***** Document extract *****

Perhaps that’s the true test of what is engineering. Could someone who gets our parts shipped out take over our work? Could they really interpret what we see, feel what the right course of action should be to resolve that tricky little set of clashes or contradictions that confront us? Could they even see that there is a problem there at all?

Mastering our metier and our tools gets us into our bubbles, focussed on the value that this product should gain. Ideally, we could murmur an aside: “that prototype needs to be shipped out”, and an AI agent would fill out the forms for us, ask someone to collect it and box it for us, whilst we continue working on the next phase of development.

But that would also mean cutting ourselves off from the rest of the company, and the messy humanity that that entails. It’s finding the balance between the two that makes engineering - despite its technicality, its techne and its hermeneutics - nevertheless a human activity, full of politics and phronesis, to use terms that bring me right back to the beginnings of this engineering blog, and to Aristotle. As two of the sub-headers above intimated: it’s about feeling our work, our lives, and making them not just “value-add” but also worthwhile.

Today’s Guardian crossword puzzle brought up the word “incipient”, which is a great fit to my previous post, What we engineer, referring as it does to something developing or beginning to happen.

Incipient was the clue - the answer was “inchoate”, which is more about something just begun. These are words that I’ll bring with me on my continued slow-plod thinking about engineering.

It’s almost as if René Magritte was thinking of engineers when he created his famous painting The treachery of images, famously undertitled Ceci n’est pas une pipe, which I am sure you will recall looked almost exactly like this:

Is it a pipe? In the minds¹ of most engineers, it both isn’t, as Magritte insisted, and it is, and much more besides.

We’ll certainly talk about and refer to it as a pipe at work and - probably very briefly - if family or friends ask about our work. Since pipes rarely occur by themselves in a system, it will carry a distinguishing name, too: the feed or return pipe, for example; left or right, front or rear; high-pressure, low-pressure; gas or liquid. It might be called synonyms of the word “pipe”: tube, line, conduit, etc; it might be a hose. With such distinctions in the name, we as humans automatically grant it an identity that turns this idea of a pipe into an individual. During project meetings, we’ll talk about its status, open issues, timing, costs, suppliers and so on, all as if it were an object we could reach out to, pluck from the bill of materials, and place in front of us on the table. That image of it firms up the identity, even if we know that, in reality, it won’t be a simple, dull grey.

We’ll talk about its data as a 3D model, too: who needs to know what about it, how up-to-date and settled or mature it is, where the data is stored and whether it has been synchronised with its counterparts in the rest of the system.

Ideally…

Clearly, my pipe doesn’t yet contain enough information to be useful: it’s an idea or a concept that hints at what could be. Right now it can’t be connected to anything, not even virtually, as it lacks important features such as endforms and fittings, or any information as to what it’s to be made of.

It lacks itself, in many ways: it’s incorporeal, a “mere” representation, both of what it should be - a pipe - but also of what it isn’t: a pipe, yet. It is made up of (digital) bits and (human) ideas, not atoms, but it’s buzzing with identity and potential. In our minds, that image and its identity are hooks on which to hang further data and information that help to refine our engineering interpretations and definitions of it, to bring the pipe as we see it now closer to matching what we intend it to be.

***** Entries supplied *****

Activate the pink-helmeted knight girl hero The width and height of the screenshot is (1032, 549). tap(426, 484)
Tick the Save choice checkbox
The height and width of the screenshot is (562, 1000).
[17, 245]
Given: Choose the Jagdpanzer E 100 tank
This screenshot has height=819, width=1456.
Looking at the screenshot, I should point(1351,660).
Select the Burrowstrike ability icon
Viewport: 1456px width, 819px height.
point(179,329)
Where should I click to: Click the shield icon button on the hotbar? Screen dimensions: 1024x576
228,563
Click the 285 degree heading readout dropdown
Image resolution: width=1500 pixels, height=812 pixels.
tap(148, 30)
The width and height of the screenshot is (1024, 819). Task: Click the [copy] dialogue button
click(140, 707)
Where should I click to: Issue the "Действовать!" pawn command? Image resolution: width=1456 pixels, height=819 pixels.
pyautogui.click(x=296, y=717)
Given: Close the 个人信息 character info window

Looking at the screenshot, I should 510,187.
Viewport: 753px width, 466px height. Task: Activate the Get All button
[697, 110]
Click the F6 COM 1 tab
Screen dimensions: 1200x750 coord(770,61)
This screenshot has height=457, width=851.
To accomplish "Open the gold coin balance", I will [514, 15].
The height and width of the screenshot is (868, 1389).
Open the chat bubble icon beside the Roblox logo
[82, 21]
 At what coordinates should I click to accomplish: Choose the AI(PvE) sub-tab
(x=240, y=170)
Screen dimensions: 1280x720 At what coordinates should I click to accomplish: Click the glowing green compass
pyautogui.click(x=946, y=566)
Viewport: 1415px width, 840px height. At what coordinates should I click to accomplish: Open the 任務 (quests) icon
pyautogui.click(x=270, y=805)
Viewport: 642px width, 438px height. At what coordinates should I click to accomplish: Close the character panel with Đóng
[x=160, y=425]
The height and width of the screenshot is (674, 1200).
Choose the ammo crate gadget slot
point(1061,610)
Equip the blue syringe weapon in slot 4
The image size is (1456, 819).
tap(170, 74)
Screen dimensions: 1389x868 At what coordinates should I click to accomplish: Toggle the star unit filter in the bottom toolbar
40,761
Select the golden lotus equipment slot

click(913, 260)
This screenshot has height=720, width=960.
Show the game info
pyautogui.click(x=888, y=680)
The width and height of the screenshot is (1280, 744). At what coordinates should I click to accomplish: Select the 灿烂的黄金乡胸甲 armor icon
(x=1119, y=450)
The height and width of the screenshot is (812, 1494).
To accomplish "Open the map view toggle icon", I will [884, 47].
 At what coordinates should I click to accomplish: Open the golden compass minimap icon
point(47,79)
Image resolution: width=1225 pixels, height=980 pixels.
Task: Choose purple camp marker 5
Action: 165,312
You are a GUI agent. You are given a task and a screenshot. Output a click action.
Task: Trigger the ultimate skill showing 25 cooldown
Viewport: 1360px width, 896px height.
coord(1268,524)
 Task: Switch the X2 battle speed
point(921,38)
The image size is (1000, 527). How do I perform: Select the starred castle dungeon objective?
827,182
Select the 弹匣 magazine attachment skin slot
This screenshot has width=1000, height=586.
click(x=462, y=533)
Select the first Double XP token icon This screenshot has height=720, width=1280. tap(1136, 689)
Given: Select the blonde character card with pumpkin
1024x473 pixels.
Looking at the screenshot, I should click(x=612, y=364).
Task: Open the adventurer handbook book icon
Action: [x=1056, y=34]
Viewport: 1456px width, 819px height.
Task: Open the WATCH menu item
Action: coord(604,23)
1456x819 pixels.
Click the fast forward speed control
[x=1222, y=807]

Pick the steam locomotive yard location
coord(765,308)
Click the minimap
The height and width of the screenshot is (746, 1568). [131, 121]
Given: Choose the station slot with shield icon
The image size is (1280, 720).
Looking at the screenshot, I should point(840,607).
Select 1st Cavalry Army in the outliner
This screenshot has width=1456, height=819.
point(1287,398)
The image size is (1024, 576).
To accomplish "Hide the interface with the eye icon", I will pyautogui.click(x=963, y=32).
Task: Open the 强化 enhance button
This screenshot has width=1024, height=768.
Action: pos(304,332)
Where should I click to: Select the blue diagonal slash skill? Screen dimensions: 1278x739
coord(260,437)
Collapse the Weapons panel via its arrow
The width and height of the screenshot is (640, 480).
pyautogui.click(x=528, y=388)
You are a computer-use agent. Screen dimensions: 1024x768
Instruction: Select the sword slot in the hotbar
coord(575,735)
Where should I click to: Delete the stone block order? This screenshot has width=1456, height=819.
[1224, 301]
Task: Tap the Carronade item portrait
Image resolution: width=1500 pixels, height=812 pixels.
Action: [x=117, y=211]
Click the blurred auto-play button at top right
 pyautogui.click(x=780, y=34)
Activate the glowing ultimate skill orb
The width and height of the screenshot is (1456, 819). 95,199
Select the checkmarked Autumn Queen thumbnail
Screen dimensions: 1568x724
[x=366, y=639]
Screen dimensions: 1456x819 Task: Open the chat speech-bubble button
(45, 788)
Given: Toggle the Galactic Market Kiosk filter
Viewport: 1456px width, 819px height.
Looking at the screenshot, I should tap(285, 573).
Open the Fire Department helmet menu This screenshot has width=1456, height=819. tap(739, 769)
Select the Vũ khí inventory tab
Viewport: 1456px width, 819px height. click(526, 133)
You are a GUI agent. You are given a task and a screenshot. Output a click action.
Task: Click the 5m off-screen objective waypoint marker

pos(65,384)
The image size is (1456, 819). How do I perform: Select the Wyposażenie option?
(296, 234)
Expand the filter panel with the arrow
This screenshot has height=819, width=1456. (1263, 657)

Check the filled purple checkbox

*****

**Goal 1**
In the essay on engineering and the pipe image, what topics does the text say engineers discuss about the pipe during project meetings?
**Goal 2**
Carry the essay on engineering and the pipe image forward from its final sentence.
The items come from a different source than the essay.

**Right answer 1**
Status, open issues, timing, costs, suppliers

**Right answer 2**
As the researcher and philosopher of information Luciano Floridi would point out, our image of the pipe is a sign or symbol, a token: in all, a proxy, of some specific thing that is to be made. It stands for the pipe, but doesn’t stand in for that thing. Our intention of the pipe can’t carry any fluid, only the intention of a fluid. Whilst Gilbert Simondon wrote of The Mode of Existence of Technical Objects, what we’re talking about here is the mode of existence of technical objects that aren’t yet.

Data upon data, information and product

My representation comes from a CAD model. This we’ll want to update and complete, then send to someone (another mind) who will have to interpret and act upon the data by, for example, starting to develop the bending process to convert what was implicitly a straight piece of tube into a correctly, intentionally, bent pipe. We’ll probably need to derive drawings from the 3D, and will certainly have make sure it’s been properly and sufficiently specified, with materials and tolerances and other quantifiables, before we can distribute the design data more widely.

As the informational load associated with this part begins to increase, its sub-components, features and functions begin coalescing for us into the idea of a product that could be delivered to a customer somewhere, ready to fit into their system. Specifications and requirements (themselves needing interpretation) preceding, following and accompanying our CAD models, will result in digital simulation and then physical test samples (which, although now physically present in the world still aren’t the “thing” that we sell), followed by validation reports (always returning to data); the design generates cost estimates and expected profit margins and contracts then, eventually, hopefully, an official release to enable our object to be made and sold at volume, profitably.

There are many layers of information through which we can view it, but sometimes, more often than we realise, we simply call it: the pipe.

Let’s return to the tool that helped me to produce that simple idea, CAD.

Assembled for duty

When we see a CAD model on screen, we can apply several different mental layers of interpretation to it. We can correlate it to the intended product, as I mentioned above, or to specifications, functions, costs and all sorts of other aspects.

We use CAD to define the basic geometry of a product, which matures as our models and intentions progress. What we see on screen also informs and affects our design, perhaps even our intentions themselves. But what is a CAD model, actually, especially that of an assembled product? As a colleague of mine pointed out recently, a CAD assembly isn’t really much more than a list of the parts and components that it contains, plus some positioning information.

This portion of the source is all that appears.